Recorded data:
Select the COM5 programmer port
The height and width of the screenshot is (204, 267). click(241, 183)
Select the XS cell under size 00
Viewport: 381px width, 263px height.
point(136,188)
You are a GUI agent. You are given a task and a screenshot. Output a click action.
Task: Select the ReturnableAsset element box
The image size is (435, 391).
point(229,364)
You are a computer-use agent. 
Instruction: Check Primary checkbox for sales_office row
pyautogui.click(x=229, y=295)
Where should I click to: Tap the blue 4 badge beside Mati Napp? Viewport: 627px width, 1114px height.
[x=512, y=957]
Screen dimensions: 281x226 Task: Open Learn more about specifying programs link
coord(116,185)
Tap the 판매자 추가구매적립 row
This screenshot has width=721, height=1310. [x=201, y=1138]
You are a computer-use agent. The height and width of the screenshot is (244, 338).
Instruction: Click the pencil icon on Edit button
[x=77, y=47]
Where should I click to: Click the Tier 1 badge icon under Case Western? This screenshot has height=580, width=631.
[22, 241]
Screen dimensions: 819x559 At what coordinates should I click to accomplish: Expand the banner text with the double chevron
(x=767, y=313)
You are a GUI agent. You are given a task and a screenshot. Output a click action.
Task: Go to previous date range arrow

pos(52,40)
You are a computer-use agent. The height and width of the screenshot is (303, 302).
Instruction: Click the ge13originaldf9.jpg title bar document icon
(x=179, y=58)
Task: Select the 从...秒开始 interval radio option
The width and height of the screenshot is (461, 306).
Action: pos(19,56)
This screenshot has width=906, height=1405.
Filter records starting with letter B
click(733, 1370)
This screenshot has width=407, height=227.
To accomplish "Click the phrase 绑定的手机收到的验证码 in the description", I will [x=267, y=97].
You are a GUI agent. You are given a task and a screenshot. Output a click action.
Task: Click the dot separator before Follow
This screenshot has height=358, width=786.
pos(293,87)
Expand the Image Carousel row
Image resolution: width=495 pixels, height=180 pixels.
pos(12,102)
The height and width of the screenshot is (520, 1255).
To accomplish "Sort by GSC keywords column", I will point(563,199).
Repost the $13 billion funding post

[Work order] When you find a line in the records that contains the word "computer", copy it.

[Solution to this problem]
You are a computer-use agent. 
You are a computer-use agent. The height and width of the screenshot is (244, 338).
You are a computer-use agent. The height and width of the screenshot is (303, 302).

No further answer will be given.